▸ **Directions for this task**: Before copying, find the line below that contains "Re: NATD+SQUID (56, 997)"; then return it and all later lines exactly, up to and including the final line, with no pictures.

★ ★ ★ ★

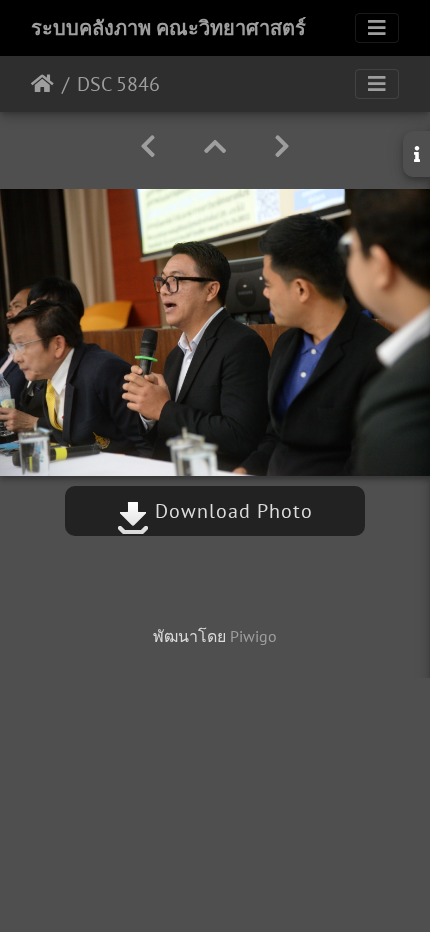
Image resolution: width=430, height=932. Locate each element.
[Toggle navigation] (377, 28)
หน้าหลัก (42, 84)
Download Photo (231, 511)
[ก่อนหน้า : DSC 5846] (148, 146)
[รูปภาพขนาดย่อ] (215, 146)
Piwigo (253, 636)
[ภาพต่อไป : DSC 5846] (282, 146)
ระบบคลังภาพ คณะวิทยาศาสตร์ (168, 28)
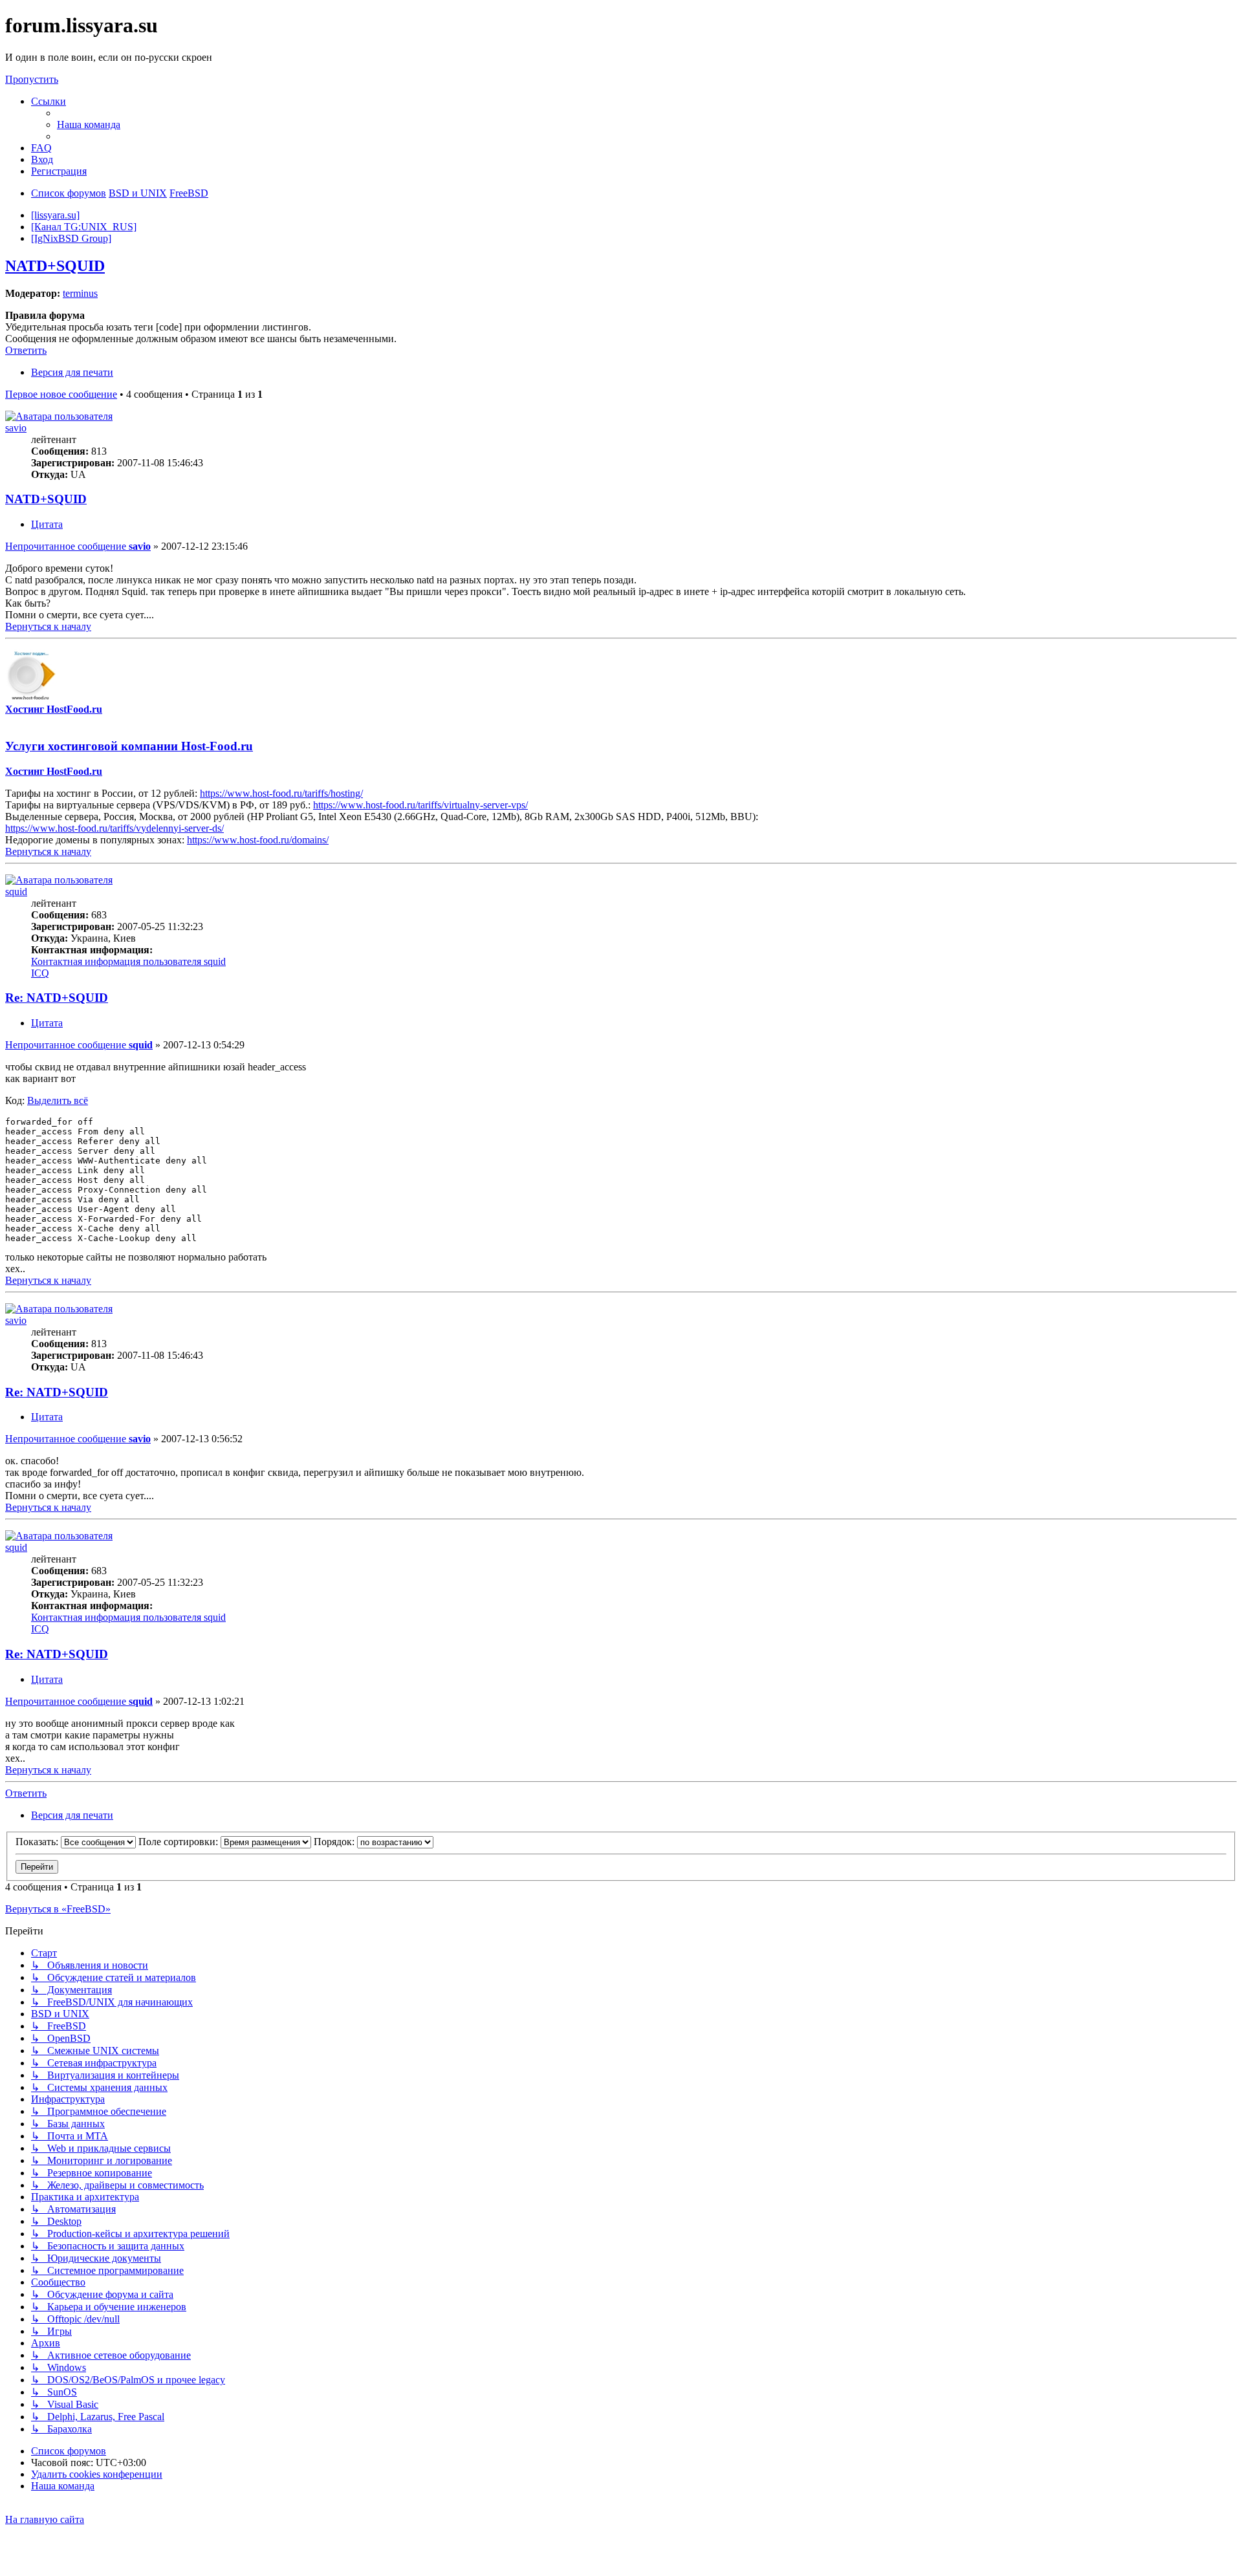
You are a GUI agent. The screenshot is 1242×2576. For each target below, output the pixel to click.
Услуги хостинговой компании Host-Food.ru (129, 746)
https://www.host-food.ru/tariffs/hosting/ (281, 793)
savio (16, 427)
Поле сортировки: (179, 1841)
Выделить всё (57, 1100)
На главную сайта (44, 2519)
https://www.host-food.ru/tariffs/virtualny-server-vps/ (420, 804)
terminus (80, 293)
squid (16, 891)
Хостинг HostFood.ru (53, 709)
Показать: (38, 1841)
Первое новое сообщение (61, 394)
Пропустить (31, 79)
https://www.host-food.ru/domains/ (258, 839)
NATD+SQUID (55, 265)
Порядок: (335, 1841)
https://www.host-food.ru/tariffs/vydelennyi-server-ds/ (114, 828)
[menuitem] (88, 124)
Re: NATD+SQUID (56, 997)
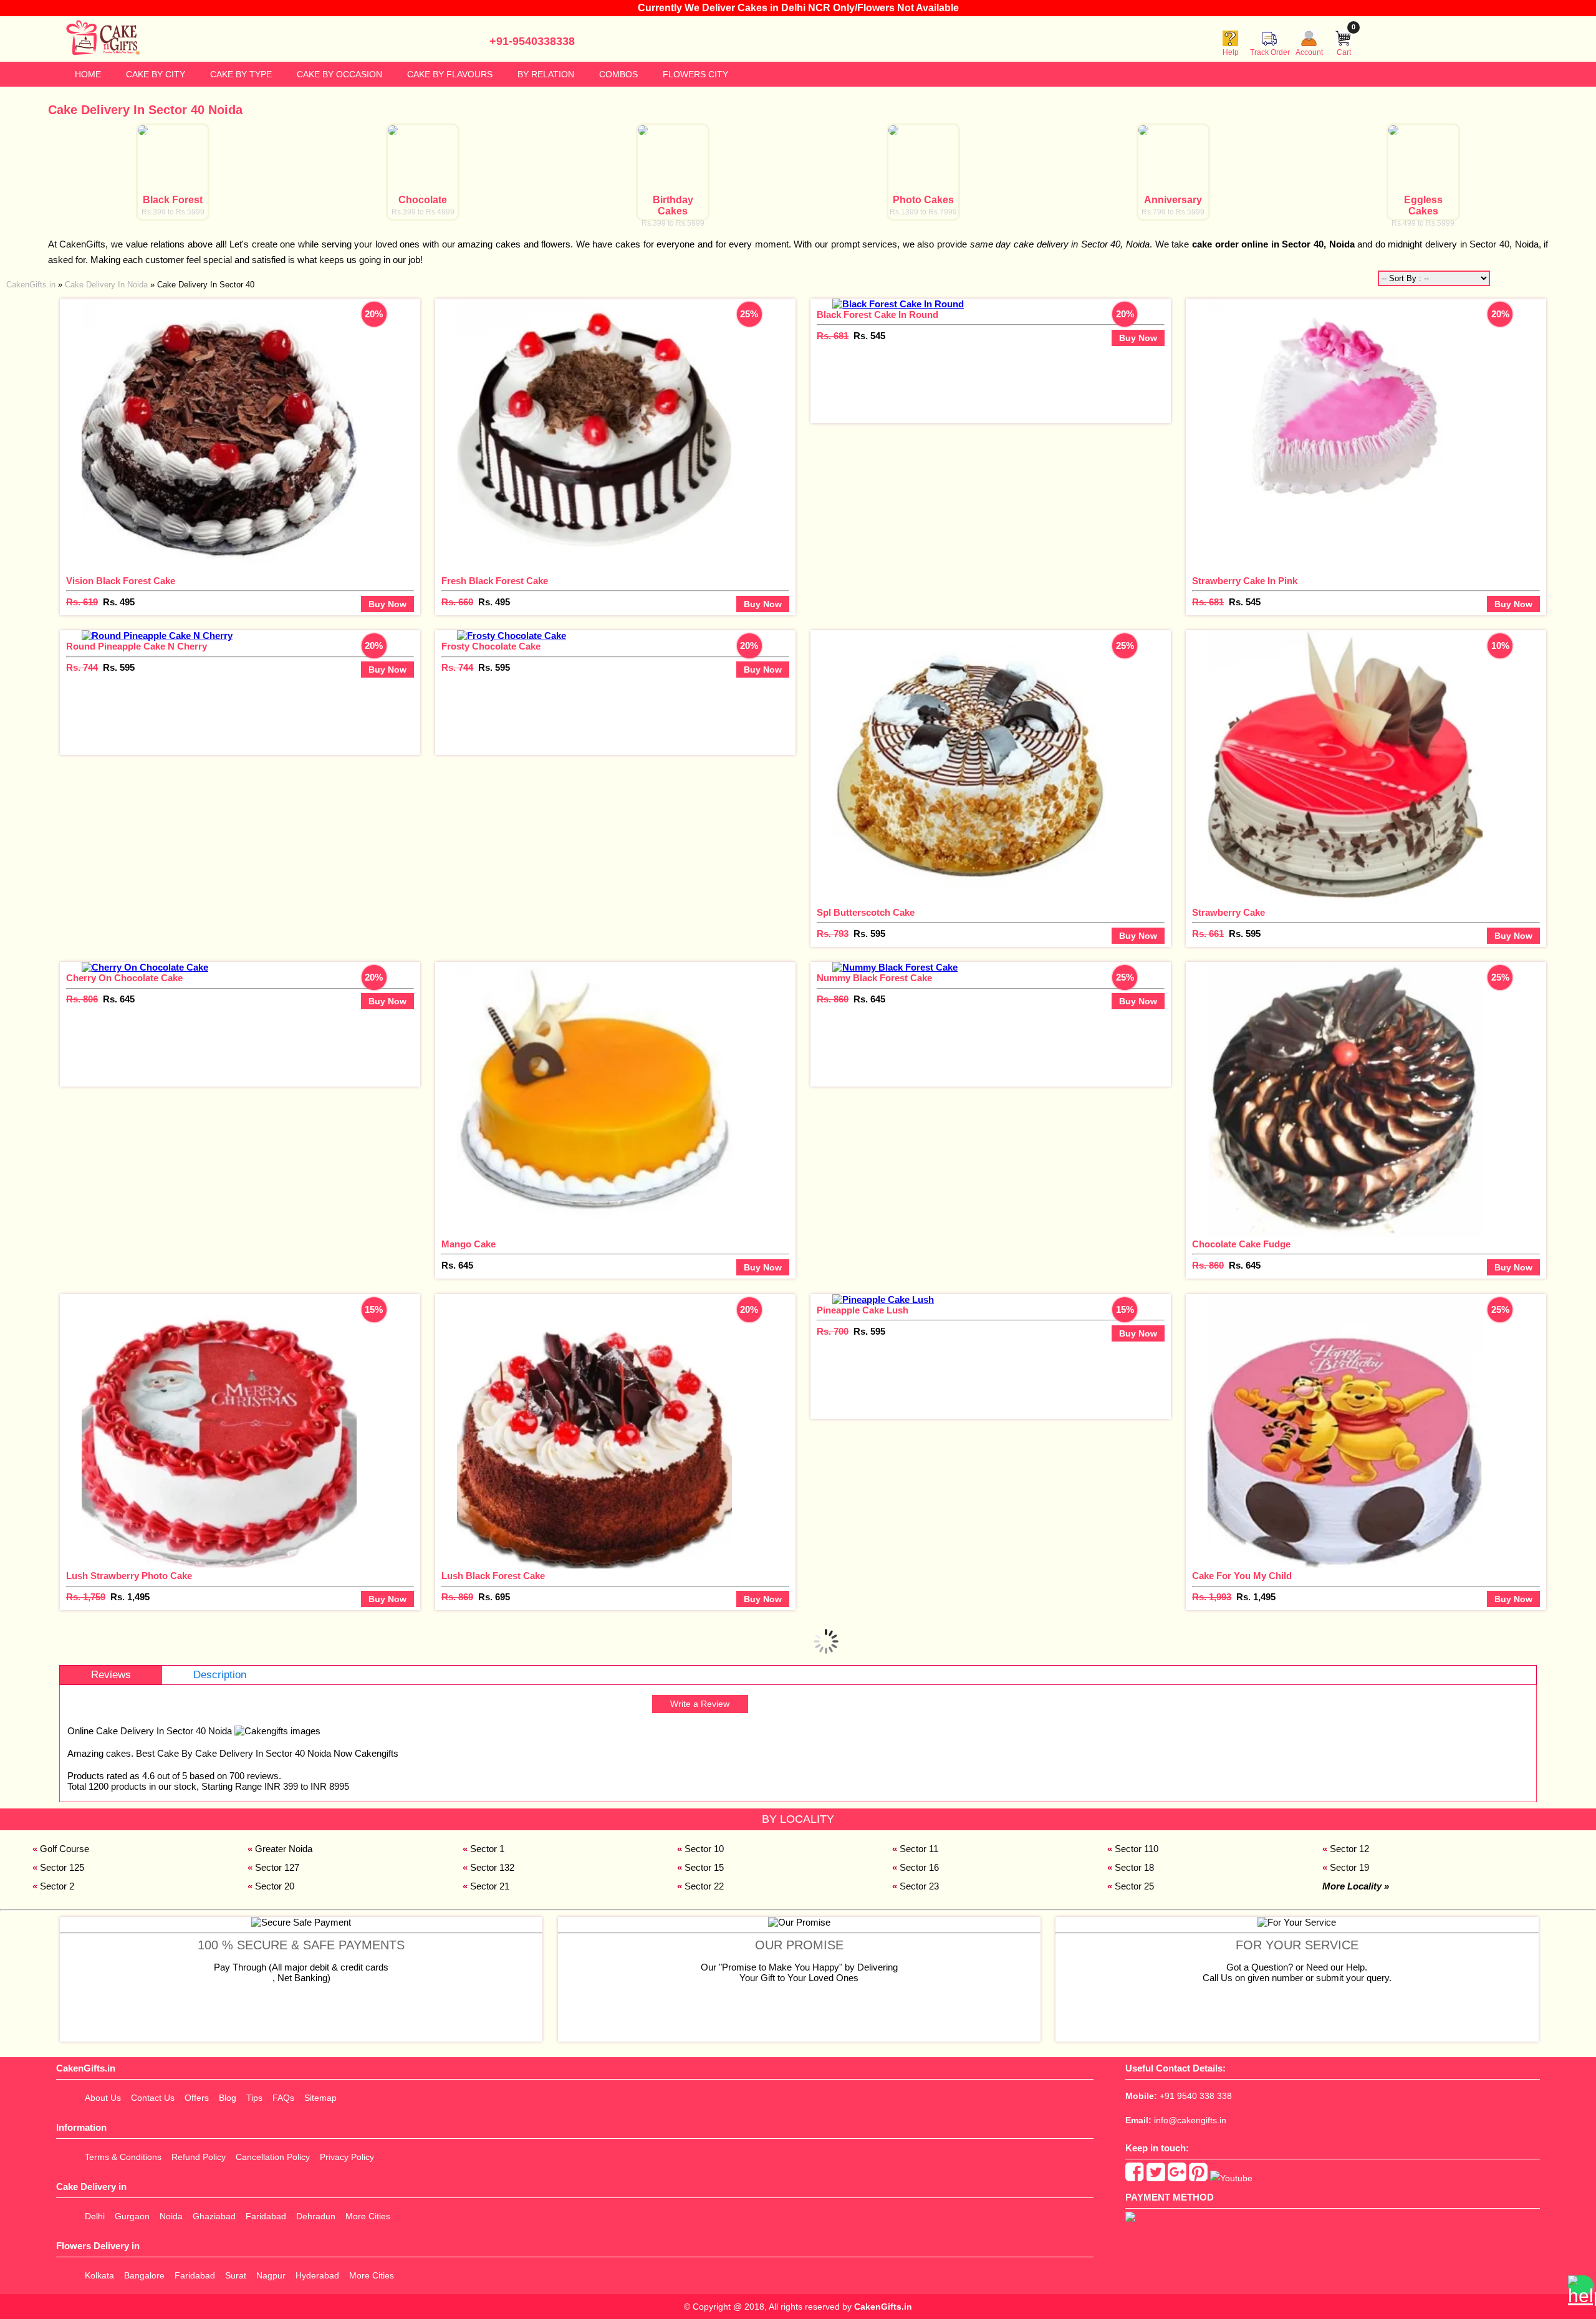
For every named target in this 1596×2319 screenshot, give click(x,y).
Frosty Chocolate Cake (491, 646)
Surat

★ ★ ★ ★

▸ **Answer to this exercise**:
Re: NATD+SQUID (56, 997)
For every named target in this 1596×2319 screenshot, give click(x,y).
Frosty Chocolate Cake (491, 646)
Surat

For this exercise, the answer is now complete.